Problem to work on ->
Look through the entries below for the string "left", and copy each line where it is found.

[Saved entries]
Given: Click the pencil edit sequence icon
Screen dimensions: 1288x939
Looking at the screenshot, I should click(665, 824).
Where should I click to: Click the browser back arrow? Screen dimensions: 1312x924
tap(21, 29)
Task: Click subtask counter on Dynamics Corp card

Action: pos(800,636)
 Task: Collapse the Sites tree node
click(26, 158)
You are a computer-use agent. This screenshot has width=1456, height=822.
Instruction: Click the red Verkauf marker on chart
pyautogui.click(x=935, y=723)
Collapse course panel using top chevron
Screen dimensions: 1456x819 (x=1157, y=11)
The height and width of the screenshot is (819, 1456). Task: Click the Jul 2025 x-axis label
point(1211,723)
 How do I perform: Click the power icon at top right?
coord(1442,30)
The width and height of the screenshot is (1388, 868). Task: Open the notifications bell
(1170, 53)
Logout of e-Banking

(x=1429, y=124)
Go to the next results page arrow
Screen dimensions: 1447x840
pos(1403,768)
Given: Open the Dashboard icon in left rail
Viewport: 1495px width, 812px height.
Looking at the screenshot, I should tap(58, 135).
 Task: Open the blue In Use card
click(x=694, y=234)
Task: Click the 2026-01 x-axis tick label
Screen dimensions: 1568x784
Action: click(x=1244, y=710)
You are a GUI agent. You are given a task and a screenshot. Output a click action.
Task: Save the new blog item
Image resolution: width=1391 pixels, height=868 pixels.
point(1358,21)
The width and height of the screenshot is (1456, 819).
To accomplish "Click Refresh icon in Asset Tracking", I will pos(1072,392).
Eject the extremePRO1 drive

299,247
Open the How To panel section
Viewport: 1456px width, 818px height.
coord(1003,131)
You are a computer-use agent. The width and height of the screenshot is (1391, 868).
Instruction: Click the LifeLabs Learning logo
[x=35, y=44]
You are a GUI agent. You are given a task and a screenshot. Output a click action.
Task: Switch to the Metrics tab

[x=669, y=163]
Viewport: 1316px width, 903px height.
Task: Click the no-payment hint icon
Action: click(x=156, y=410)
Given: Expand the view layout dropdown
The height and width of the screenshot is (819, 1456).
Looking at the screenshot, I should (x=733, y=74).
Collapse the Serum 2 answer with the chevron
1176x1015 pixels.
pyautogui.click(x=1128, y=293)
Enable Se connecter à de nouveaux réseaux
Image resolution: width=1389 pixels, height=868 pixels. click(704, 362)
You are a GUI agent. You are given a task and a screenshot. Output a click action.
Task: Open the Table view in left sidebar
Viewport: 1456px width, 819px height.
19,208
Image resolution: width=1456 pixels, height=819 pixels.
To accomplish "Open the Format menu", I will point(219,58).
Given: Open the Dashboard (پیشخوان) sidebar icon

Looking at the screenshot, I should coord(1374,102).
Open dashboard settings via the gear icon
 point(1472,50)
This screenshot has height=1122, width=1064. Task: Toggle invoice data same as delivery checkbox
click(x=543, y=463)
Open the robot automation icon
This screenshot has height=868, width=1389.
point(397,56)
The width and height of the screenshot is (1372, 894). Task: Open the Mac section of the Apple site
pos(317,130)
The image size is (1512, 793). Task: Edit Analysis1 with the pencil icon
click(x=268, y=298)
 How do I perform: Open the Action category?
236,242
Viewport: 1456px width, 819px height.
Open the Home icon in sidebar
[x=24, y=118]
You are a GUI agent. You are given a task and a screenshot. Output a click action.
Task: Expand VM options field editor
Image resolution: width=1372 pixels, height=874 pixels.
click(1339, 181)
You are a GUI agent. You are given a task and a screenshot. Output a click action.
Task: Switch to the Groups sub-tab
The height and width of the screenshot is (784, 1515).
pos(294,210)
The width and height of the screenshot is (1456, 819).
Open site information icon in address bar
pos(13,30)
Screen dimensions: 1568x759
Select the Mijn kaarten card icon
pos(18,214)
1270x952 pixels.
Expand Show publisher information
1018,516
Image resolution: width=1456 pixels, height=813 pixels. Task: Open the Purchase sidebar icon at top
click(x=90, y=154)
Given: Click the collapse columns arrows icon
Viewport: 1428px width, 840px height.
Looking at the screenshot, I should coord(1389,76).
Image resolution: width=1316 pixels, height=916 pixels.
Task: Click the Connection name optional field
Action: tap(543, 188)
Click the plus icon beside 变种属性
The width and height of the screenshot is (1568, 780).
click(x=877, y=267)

Expected answer ->
Given: Open the Dashboard icon in left rail
Task: Open the Table view in left sidebar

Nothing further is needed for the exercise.